A few limitations must be considered when interpreting the findings of this study. First, radial compression was performed only at one level. Although the radial compression used in this study is in the range of levels used clinically, additional research into the impact of different compression levels on Ni release is needed. In addition, the Ni release reported for this study may not be indicative of the in vivo environment as these stents were immersed in PBS and left in an unconstrained, static condition. Although PBS does not fully simulate blood and therefore may not be indicative of Ni values seen in vivo, this test method provides a repeatable basis for relative comparisons between groups. Finally, it is unknown what clinical sequelae, if any, would arise from the levels of nickel reported in this study. An animal study is currently underway to investigate the biological consequences of Ni release systemically as well as locally on arterial vessels.

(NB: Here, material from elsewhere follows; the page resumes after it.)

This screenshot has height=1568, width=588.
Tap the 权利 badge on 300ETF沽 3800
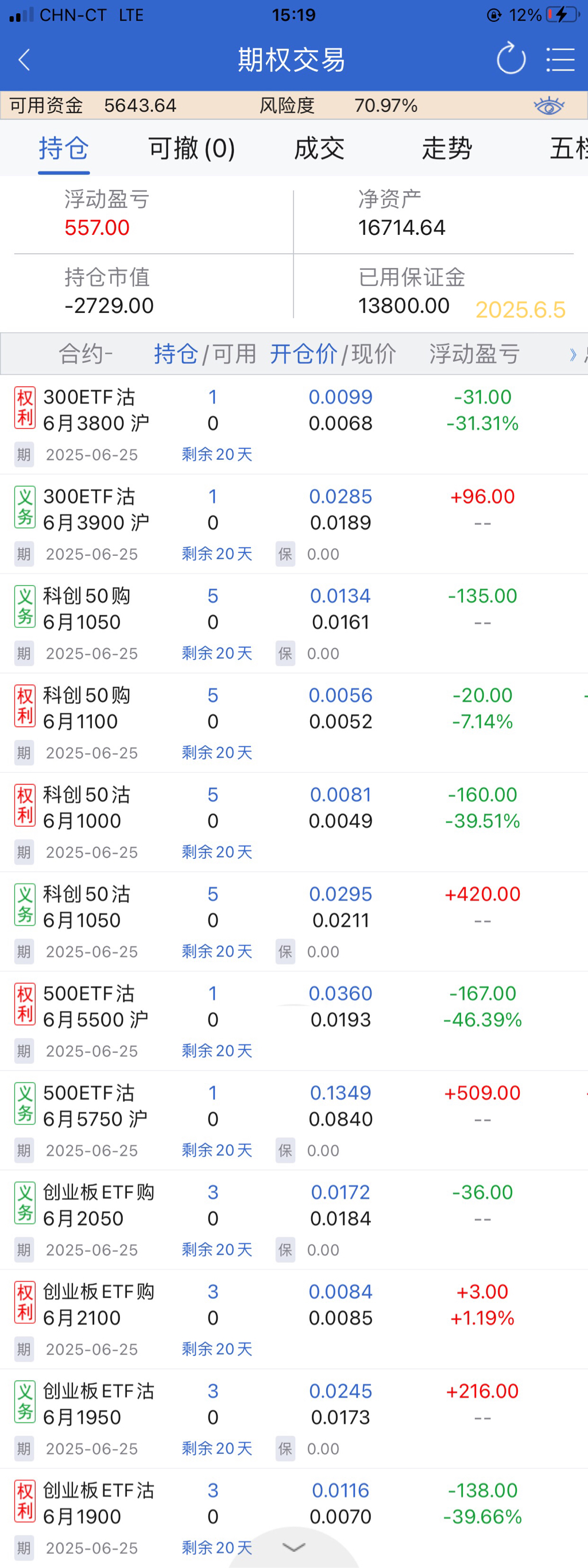pos(25,408)

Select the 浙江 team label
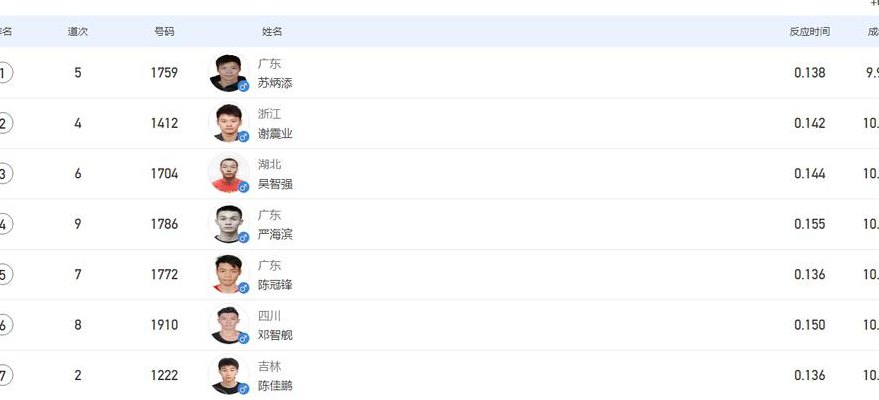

In summary, this study demonstrates that surface processing affects both uniform and pitting corrosion resistance for laser-cut Nitinol stents, regardless of whether or not they are radially compressed. Devices with polishing as a final surface treatment (i.e., the MP and EP groups) were characterized by thin oxide layers, exhibited high corrosion resistance (localized and uniform), and were not negatively affected by the radial compression process. Conversely, OT stents had minimal surface processing resulting in a very thick, complex oxide, low pitting, and uniform corrosion resistance, and were negatively affected by radial compression. For AF and SP processed stents, correlations between uniform and pitting corrosion resistance and the impact of radial compression were not as straightforward and may be attributed to interplay of several factors such as oxide layer thickness, nickel-rich regions, and oxide uniformity. Overall, this study illustrates the importance of surface treatment steps such as polishing on a device’s corrosion resistance and response to radial compression.